──────── DATASET EXCERPTS

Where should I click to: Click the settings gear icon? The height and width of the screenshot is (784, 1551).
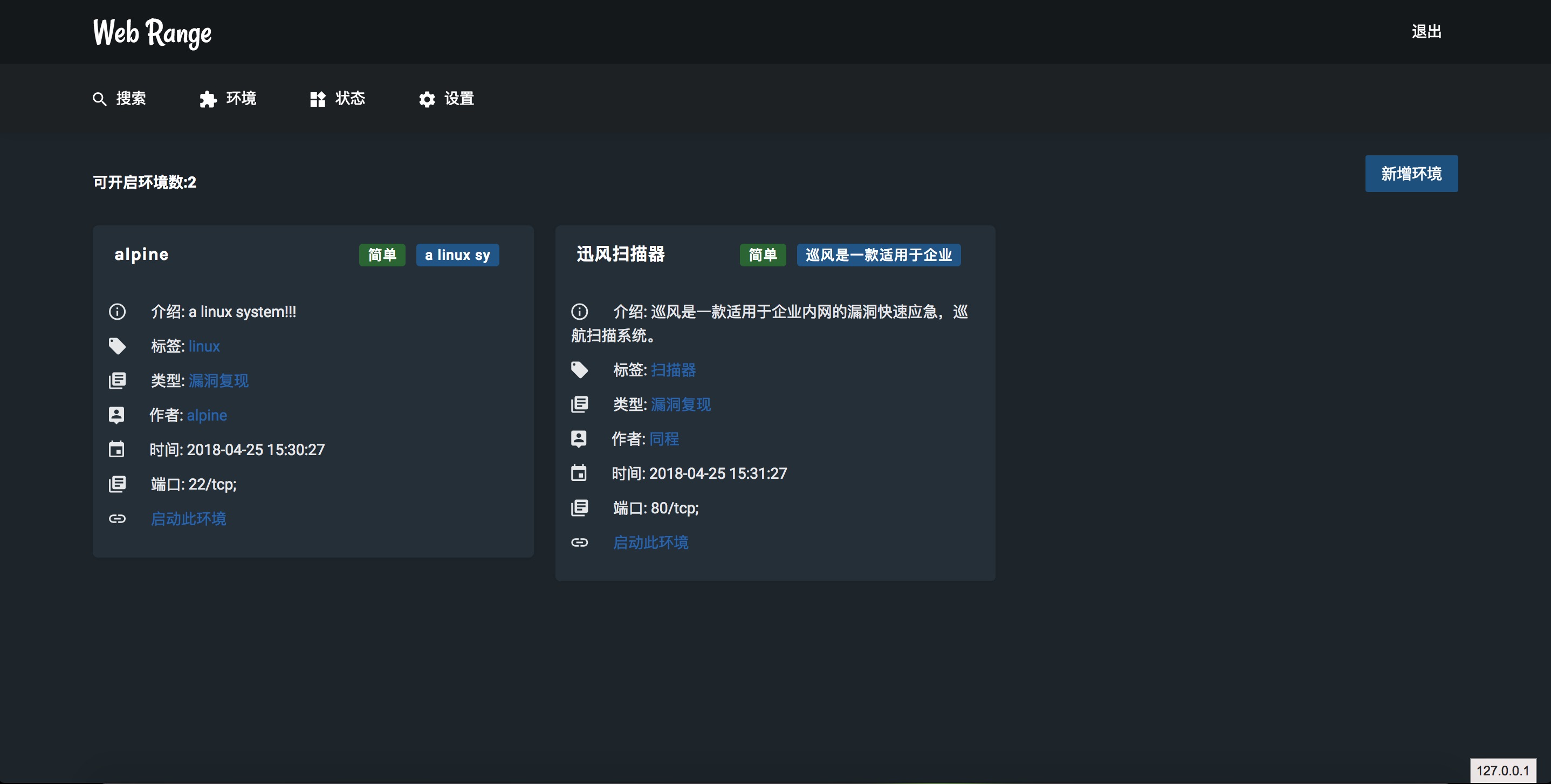point(427,99)
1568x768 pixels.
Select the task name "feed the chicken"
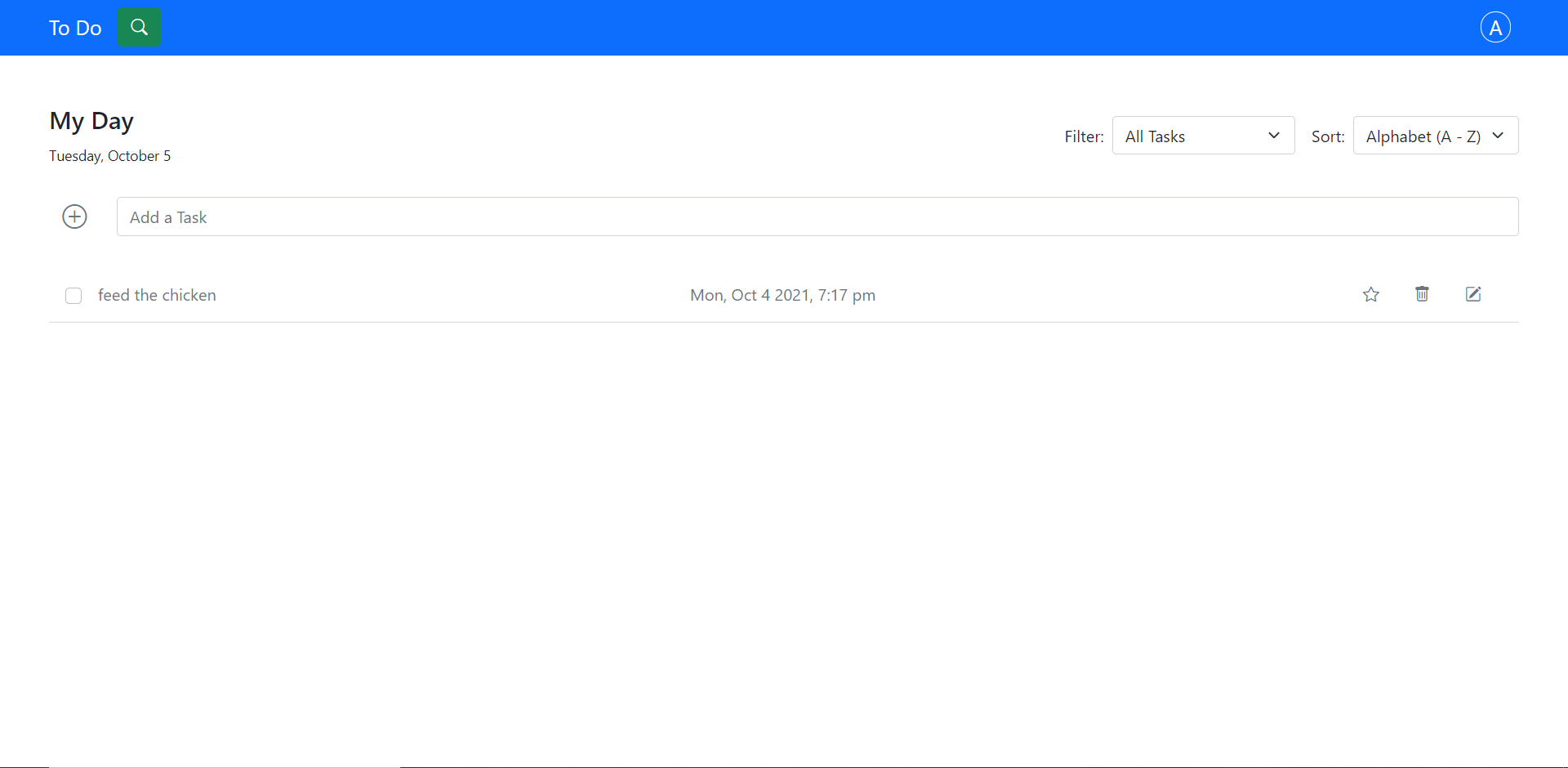pos(157,295)
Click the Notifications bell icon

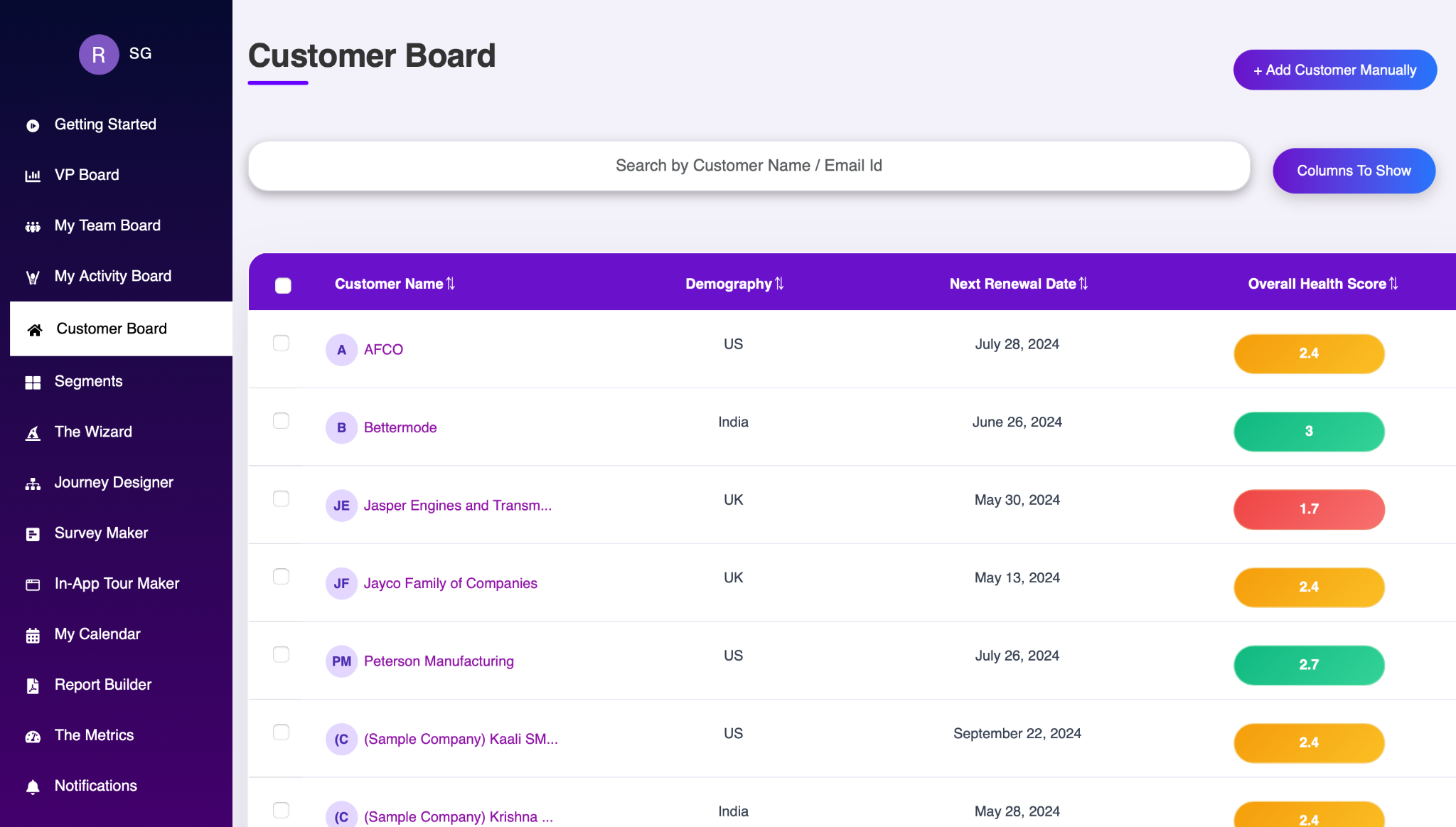click(x=33, y=786)

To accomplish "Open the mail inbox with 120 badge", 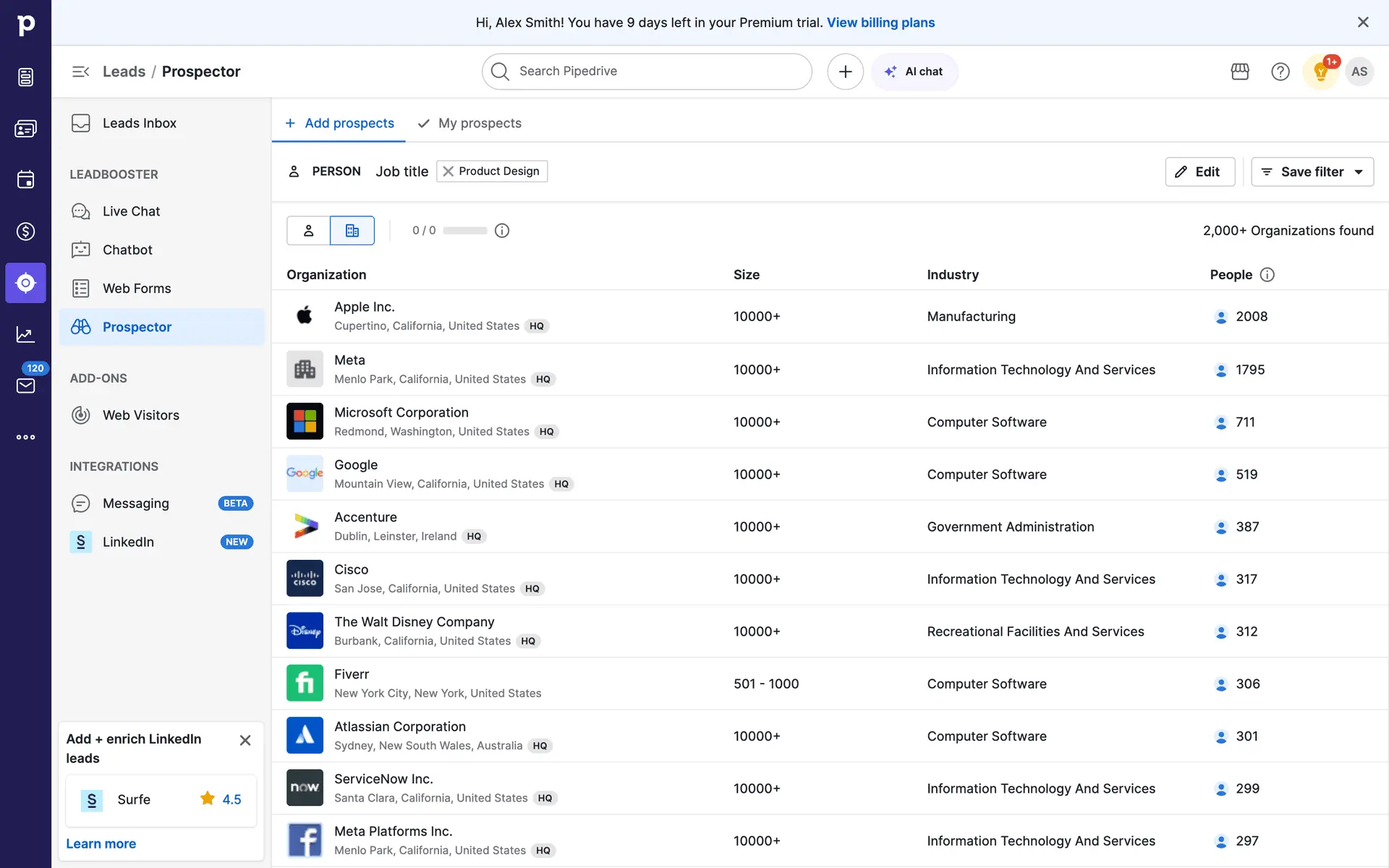I will 25,385.
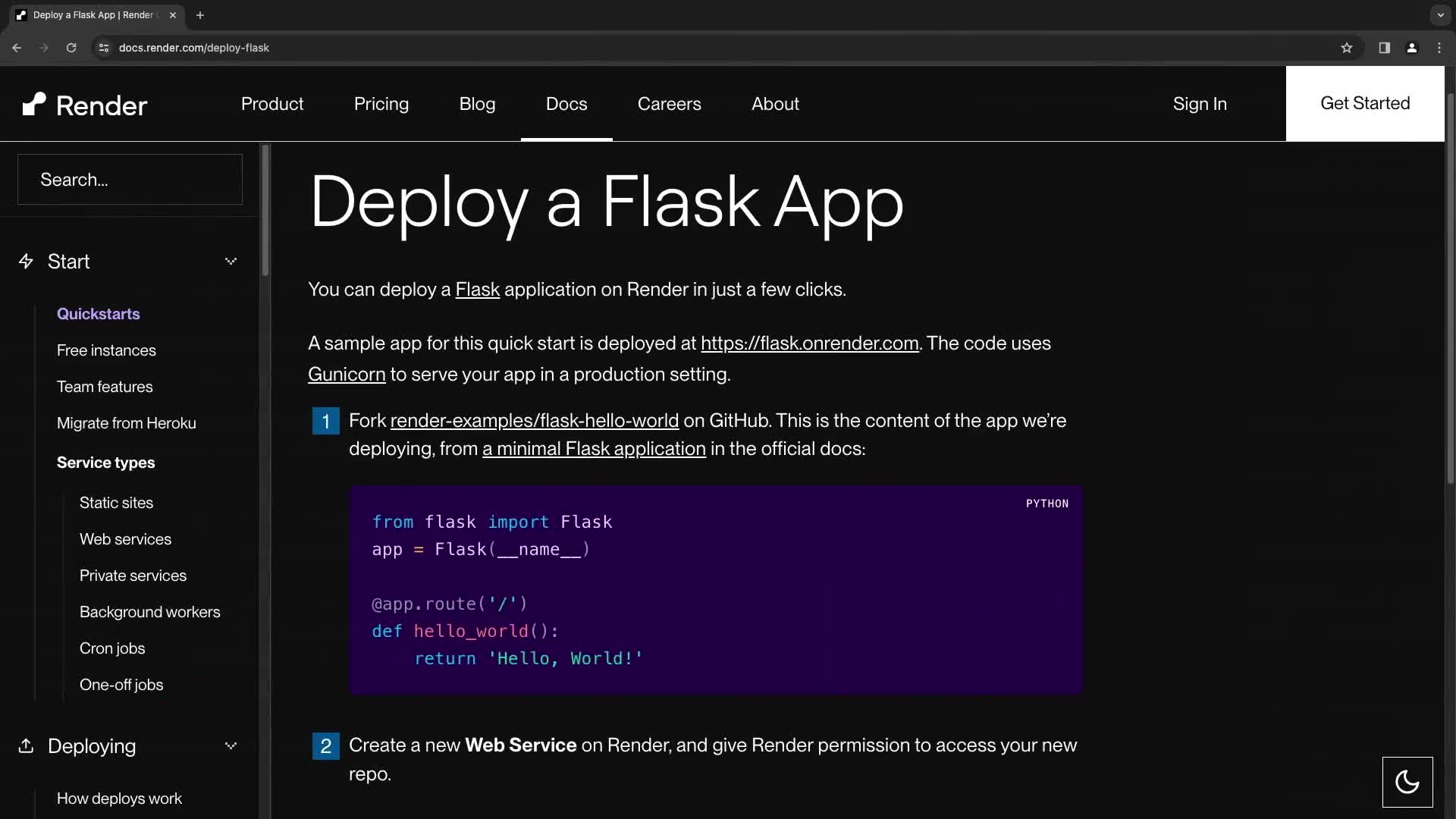Open the browser profile avatar
Image resolution: width=1456 pixels, height=819 pixels.
1412,47
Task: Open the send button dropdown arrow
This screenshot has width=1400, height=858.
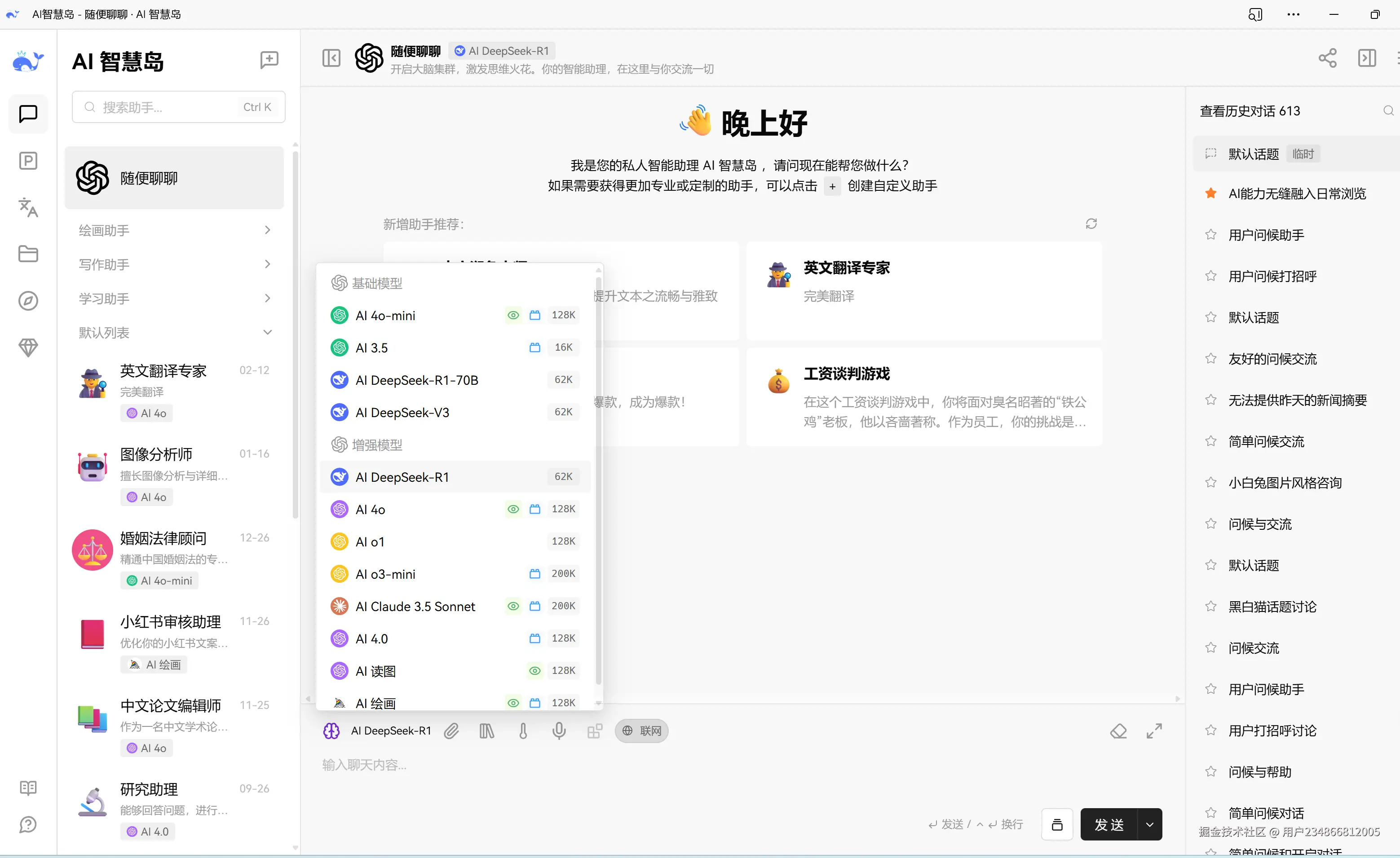Action: 1150,824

────────────────

#### PROBLEM REQUIREMENTS:
Pictures do not belong in your copy; restate word for word the lines from the one containing "Task: Open the send button dropdown arrow" through the last line of the records above.

#### TASK SOLUTION:
Task: Open the send button dropdown arrow
This screenshot has width=1400, height=858.
Action: 1150,824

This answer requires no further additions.